- ACTIVITY: Write out exactly the lines below that run from the line containing "Task: Select the 状況 column header" through the last line of the records.

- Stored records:
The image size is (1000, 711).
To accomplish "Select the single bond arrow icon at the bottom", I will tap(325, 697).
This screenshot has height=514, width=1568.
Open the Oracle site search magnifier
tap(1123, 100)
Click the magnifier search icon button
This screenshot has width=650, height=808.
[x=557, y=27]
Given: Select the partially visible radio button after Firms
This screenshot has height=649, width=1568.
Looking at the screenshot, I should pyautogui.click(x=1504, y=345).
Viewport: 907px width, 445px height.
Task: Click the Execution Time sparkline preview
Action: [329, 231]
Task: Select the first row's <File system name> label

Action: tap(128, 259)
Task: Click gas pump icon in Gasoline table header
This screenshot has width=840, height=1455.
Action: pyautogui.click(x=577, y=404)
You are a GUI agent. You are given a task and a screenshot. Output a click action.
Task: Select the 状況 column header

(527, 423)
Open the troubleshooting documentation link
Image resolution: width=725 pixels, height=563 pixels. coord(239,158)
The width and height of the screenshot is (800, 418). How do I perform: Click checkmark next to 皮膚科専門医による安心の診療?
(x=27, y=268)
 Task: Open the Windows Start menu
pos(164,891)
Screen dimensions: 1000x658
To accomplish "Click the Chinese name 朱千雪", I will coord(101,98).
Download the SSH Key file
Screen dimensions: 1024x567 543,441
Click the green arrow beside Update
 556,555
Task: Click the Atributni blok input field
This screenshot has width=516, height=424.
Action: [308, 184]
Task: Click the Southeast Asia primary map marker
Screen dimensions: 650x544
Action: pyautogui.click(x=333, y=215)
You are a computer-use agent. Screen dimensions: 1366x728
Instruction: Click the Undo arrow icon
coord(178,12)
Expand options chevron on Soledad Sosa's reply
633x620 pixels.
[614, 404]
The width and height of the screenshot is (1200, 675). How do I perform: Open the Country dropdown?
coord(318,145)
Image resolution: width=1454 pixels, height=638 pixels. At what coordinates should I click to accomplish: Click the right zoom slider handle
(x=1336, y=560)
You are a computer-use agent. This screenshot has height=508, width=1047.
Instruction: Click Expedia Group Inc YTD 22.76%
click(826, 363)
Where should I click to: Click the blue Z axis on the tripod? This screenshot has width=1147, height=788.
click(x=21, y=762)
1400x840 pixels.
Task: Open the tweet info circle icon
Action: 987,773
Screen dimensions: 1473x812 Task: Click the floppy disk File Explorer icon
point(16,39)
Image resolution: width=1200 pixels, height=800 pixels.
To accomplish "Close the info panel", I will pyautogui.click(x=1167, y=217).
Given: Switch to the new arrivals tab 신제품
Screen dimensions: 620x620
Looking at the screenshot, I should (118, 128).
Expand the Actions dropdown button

- SOLUTION TO THIS EXERCISE:
Task: Select the 状況 column header

(527, 423)
Open the troubleshooting documentation link
Image resolution: width=725 pixels, height=563 pixels. coord(239,158)
The width and height of the screenshot is (800, 418). How do I perform: Click checkmark next to 皮膚科専門医による安心の診療?
(x=27, y=268)
 Task: Open the Windows Start menu
pos(164,891)
Screen dimensions: 1000x658
To accomplish "Click the Chinese name 朱千雪", I will coord(101,98).
Download the SSH Key file
Screen dimensions: 1024x567 543,441
Click the green arrow beside Update
 556,555
Task: Click the Atributni blok input field
This screenshot has width=516, height=424.
Action: [308, 184]
Task: Click the Southeast Asia primary map marker
Screen dimensions: 650x544
Action: pyautogui.click(x=333, y=215)
You are a computer-use agent. Screen dimensions: 1366x728
Instruction: Click the Undo arrow icon
coord(178,12)
Expand options chevron on Soledad Sosa's reply
633x620 pixels.
[614, 404]
The width and height of the screenshot is (1200, 675). How do I perform: Open the Country dropdown?
coord(318,145)
Image resolution: width=1454 pixels, height=638 pixels. At what coordinates should I click to accomplish: Click the right zoom slider handle
(x=1336, y=560)
You are a computer-use agent. This screenshot has height=508, width=1047.
Instruction: Click Expedia Group Inc YTD 22.76%
click(826, 363)
Where should I click to: Click the blue Z axis on the tripod? This screenshot has width=1147, height=788.
click(x=21, y=762)
1400x840 pixels.
Task: Open the tweet info circle icon
Action: 987,773
Screen dimensions: 1473x812 Task: Click the floppy disk File Explorer icon
point(16,39)
Image resolution: width=1200 pixels, height=800 pixels.
To accomplish "Close the info panel", I will pyautogui.click(x=1167, y=217).
Given: Switch to the new arrivals tab 신제품
Screen dimensions: 620x620
Looking at the screenshot, I should (118, 128).
Expand the Actions dropdown button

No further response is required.